| Stored items |

..........

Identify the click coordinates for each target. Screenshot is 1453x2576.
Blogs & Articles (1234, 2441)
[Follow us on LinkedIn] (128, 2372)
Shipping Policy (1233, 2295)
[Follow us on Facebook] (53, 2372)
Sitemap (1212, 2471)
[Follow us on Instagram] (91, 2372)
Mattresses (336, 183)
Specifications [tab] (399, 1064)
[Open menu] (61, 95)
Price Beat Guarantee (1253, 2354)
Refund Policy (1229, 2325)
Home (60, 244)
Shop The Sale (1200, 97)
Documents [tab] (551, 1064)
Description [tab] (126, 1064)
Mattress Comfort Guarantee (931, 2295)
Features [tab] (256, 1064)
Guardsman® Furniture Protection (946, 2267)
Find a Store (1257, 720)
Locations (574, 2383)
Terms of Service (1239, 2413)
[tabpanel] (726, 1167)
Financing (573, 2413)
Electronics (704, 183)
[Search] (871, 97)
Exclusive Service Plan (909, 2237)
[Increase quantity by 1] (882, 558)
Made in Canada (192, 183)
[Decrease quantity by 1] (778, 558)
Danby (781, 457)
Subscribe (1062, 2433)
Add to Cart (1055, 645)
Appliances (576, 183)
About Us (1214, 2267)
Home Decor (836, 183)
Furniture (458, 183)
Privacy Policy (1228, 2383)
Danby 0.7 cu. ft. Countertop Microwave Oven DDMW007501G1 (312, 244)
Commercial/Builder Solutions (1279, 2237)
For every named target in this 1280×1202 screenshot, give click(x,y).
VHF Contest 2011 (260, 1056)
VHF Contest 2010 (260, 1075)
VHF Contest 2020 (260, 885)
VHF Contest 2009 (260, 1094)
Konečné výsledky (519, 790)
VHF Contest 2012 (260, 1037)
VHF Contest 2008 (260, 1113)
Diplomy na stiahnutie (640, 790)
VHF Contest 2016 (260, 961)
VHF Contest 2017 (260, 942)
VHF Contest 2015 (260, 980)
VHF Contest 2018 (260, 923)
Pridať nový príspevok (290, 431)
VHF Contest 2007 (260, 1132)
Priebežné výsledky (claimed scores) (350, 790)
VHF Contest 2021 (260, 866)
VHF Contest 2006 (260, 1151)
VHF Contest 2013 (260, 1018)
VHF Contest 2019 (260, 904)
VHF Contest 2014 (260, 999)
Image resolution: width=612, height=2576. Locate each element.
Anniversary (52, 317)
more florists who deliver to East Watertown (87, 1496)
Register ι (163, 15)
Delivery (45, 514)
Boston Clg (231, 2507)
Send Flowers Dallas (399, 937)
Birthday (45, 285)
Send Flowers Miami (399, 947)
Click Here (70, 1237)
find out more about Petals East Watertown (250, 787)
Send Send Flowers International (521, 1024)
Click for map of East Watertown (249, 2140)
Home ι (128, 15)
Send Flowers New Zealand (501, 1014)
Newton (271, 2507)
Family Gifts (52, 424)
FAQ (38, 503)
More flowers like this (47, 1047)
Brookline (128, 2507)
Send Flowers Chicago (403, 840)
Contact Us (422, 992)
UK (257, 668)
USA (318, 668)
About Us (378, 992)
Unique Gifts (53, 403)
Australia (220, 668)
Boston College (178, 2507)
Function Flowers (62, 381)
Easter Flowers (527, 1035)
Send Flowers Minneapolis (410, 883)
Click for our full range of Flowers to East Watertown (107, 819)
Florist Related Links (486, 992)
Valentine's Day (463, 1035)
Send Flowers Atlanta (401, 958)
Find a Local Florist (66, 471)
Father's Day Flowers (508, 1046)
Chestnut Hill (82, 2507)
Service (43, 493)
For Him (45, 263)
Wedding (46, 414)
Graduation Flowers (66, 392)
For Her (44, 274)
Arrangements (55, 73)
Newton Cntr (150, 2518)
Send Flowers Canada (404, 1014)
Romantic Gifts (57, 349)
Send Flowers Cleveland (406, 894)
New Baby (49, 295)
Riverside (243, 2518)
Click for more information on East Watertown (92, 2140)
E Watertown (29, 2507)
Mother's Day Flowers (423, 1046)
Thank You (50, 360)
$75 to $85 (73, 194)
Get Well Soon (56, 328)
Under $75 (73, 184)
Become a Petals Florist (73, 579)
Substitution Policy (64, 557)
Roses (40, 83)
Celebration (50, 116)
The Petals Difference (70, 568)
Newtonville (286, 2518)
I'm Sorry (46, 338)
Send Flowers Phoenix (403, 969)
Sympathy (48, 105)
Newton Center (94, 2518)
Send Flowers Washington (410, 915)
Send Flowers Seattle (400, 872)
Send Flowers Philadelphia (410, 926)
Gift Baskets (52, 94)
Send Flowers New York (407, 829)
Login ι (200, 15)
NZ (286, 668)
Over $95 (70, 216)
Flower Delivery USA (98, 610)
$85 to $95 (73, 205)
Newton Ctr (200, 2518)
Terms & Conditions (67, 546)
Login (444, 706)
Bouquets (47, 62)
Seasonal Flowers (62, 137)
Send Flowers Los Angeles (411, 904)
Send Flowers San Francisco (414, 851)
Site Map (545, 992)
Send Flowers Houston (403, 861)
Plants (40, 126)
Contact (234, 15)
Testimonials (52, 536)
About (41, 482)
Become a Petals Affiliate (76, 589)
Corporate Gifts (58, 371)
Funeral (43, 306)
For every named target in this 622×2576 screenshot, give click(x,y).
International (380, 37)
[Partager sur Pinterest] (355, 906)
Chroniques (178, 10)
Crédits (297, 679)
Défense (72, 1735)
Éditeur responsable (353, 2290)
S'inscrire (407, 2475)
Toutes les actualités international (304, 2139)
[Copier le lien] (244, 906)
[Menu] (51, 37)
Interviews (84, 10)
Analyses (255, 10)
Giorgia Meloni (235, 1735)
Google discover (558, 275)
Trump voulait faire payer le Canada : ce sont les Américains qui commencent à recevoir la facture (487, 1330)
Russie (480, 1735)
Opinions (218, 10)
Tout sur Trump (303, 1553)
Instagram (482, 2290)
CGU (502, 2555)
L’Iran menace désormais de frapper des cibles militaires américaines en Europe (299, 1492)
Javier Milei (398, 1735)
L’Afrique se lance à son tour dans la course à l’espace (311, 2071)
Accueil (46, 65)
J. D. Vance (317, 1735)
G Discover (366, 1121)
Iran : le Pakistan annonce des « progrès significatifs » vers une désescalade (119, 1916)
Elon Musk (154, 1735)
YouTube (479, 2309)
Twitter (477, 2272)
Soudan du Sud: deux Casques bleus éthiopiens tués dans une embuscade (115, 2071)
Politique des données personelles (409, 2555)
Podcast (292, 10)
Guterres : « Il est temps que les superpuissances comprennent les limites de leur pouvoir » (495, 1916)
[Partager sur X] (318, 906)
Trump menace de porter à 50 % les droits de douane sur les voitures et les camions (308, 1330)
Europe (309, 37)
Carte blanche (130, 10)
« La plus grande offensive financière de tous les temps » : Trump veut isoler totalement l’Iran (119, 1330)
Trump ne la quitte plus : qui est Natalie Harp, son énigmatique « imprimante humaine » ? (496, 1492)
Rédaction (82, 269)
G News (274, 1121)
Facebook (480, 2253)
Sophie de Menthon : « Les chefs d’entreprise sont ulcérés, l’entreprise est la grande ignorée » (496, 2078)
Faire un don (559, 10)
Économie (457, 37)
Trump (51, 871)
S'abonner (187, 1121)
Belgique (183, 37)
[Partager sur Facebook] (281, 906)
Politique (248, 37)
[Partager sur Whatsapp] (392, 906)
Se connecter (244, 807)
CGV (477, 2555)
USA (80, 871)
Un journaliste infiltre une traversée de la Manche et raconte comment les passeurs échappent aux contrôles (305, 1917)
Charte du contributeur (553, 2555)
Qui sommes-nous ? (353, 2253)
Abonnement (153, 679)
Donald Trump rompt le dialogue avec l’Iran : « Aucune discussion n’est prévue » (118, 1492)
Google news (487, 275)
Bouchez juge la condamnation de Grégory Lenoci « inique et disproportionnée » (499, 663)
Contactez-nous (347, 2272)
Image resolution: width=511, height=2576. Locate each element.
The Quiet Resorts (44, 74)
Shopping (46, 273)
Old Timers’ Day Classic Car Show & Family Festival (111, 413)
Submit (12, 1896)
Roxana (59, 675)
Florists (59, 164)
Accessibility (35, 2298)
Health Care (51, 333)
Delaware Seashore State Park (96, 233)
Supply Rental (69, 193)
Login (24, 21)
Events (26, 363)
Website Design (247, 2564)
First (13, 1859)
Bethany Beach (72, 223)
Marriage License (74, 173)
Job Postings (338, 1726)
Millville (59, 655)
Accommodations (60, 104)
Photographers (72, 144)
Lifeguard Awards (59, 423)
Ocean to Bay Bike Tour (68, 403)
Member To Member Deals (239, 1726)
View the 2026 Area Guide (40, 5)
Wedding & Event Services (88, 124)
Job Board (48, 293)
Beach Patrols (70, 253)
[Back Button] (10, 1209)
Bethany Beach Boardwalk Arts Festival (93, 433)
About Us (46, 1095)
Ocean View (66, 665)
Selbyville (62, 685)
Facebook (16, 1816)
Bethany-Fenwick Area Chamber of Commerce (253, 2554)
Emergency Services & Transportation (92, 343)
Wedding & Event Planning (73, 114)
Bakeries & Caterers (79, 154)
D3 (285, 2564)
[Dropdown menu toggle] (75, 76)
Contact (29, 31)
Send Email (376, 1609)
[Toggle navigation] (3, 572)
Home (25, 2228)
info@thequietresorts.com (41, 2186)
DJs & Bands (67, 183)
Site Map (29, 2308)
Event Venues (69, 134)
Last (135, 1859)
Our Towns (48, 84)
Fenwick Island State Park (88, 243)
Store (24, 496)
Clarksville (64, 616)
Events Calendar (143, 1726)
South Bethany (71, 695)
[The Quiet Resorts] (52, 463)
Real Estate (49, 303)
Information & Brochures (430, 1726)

..........

| WORK REQUIRED |
Set down exactly the lines that begin with the one containing "Bouchez juge la" and end with the last line above, and no others.

| SOLUTION TO THE EXERCISE |
Bouchez juge la condamnation de Grégory Lenoci « inique et disproportionnée » (499, 663)
Contactez-nous (347, 2272)
Image resolution: width=511, height=2576. Locate each element.
The Quiet Resorts (44, 74)
Shopping (46, 273)
Old Timers’ Day Classic Car Show & Family Festival (111, 413)
Submit (12, 1896)
Roxana (59, 675)
Florists (59, 164)
Accessibility (35, 2298)
Health Care (51, 333)
Delaware Seashore State Park (96, 233)
Supply Rental (69, 193)
Login (24, 21)
Events (26, 363)
Website Design (247, 2564)
First (13, 1859)
Bethany Beach (72, 223)
Marriage License (74, 173)
Job Postings (338, 1726)
Millville (59, 655)
Accommodations (60, 104)
Photographers (72, 144)
Lifeguard Awards (59, 423)
Ocean to Bay Bike Tour (68, 403)
Member To Member Deals (239, 1726)
View the 2026 Area Guide (40, 5)
Wedding & Event Services (88, 124)
Job Board (48, 293)
Beach Patrols (70, 253)
[Back Button] (10, 1209)
Bethany Beach Boardwalk Arts Festival (93, 433)
About Us (46, 1095)
Ocean View (66, 665)
Selbyville (62, 685)
Facebook (16, 1816)
Bethany-Fenwick Area Chamber of Commerce (253, 2554)
Emergency Services & Transportation (92, 343)
Wedding & Event Planning (73, 114)
Bakeries & Caterers (79, 154)
D3 (285, 2564)
[Dropdown menu toggle] (75, 76)
Contact (29, 31)
Send Email (376, 1609)
[Toggle navigation] (3, 572)
Home (25, 2228)
info@thequietresorts.com (41, 2186)
DJs & Bands (67, 183)
Site Map (29, 2308)
Event Venues (69, 134)
Last (135, 1859)
Our Towns (48, 84)
Fenwick Island State Park (88, 243)
Store (24, 496)
Clarksville (64, 616)
Events Calendar (143, 1726)
South Bethany (71, 695)
[The Quiet Resorts] (52, 463)
Real Estate (49, 303)
Information & Brochures (430, 1726)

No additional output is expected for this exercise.